(GOAL OF THE EXERCISE):
The reply should hold every line of the data, unchanged and complete.

(PROVIDED RECORDS):
___

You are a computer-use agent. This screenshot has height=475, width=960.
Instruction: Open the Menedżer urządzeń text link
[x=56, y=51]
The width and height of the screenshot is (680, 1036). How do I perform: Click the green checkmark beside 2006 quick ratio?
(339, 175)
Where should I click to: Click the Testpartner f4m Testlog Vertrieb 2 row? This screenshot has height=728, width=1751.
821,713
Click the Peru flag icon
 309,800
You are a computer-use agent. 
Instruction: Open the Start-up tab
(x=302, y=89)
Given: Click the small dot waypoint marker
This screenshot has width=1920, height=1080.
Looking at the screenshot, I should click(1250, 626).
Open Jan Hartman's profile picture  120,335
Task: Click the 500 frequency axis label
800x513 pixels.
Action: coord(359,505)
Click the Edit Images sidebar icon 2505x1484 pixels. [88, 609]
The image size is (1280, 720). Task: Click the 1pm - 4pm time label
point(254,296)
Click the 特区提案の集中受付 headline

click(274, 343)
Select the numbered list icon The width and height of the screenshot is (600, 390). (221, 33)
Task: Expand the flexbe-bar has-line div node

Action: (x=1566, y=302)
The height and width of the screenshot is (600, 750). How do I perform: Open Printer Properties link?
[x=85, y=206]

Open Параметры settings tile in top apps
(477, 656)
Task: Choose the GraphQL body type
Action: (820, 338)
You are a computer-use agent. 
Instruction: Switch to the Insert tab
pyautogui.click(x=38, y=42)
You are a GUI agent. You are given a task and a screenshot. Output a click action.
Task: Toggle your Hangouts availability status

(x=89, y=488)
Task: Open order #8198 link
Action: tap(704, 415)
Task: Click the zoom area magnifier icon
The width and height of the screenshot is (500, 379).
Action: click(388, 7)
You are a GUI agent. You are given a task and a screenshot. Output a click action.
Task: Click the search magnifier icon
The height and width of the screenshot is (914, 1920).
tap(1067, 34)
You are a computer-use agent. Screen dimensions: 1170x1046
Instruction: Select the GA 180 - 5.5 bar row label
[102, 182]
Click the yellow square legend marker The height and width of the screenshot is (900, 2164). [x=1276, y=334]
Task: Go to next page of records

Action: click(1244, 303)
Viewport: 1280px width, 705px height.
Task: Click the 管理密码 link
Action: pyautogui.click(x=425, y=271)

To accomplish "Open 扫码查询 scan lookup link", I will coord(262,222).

___

(WRITTEN SOLUTION):
You are a computer-use agent. This screenshot has height=475, width=960.
Instruction: Open the Menedżer urządzeń text link
[x=56, y=51]
The width and height of the screenshot is (680, 1036). How do I perform: Click the green checkmark beside 2006 quick ratio?
(339, 175)
Where should I click to: Click the Testpartner f4m Testlog Vertrieb 2 row? This screenshot has height=728, width=1751.
821,713
Click the Peru flag icon
 309,800
You are a computer-use agent. 
Instruction: Open the Start-up tab
(x=302, y=89)
Given: Click the small dot waypoint marker
This screenshot has width=1920, height=1080.
Looking at the screenshot, I should click(1250, 626).
Open Jan Hartman's profile picture  120,335
Task: Click the 500 frequency axis label
800x513 pixels.
Action: coord(359,505)
Click the Edit Images sidebar icon 2505x1484 pixels. [88, 609]
The image size is (1280, 720). Task: Click the 1pm - 4pm time label
point(254,296)
Click the 特区提案の集中受付 headline

click(274, 343)
Select the numbered list icon The width and height of the screenshot is (600, 390). (221, 33)
Task: Expand the flexbe-bar has-line div node

Action: (x=1566, y=302)
The height and width of the screenshot is (600, 750). How do I perform: Open Printer Properties link?
[x=85, y=206]

Open Параметры settings tile in top apps
(477, 656)
Task: Choose the GraphQL body type
Action: (820, 338)
You are a computer-use agent. 
Instruction: Switch to the Insert tab
pyautogui.click(x=38, y=42)
You are a GUI agent. You are given a task and a screenshot. Output a click action.
Task: Toggle your Hangouts availability status

(x=89, y=488)
Task: Open order #8198 link
Action: tap(704, 415)
Task: Click the zoom area magnifier icon
The width and height of the screenshot is (500, 379).
Action: click(388, 7)
You are a GUI agent. You are given a task and a screenshot. Output a click action.
Task: Click the search magnifier icon
The height and width of the screenshot is (914, 1920).
tap(1067, 34)
You are a computer-use agent. Screen dimensions: 1170x1046
Instruction: Select the GA 180 - 5.5 bar row label
[102, 182]
Click the yellow square legend marker The height and width of the screenshot is (900, 2164). [x=1276, y=334]
Task: Go to next page of records

Action: click(1244, 303)
Viewport: 1280px width, 705px height.
Task: Click the 管理密码 link
Action: pyautogui.click(x=425, y=271)

To accomplish "Open 扫码查询 scan lookup link", I will coord(262,222).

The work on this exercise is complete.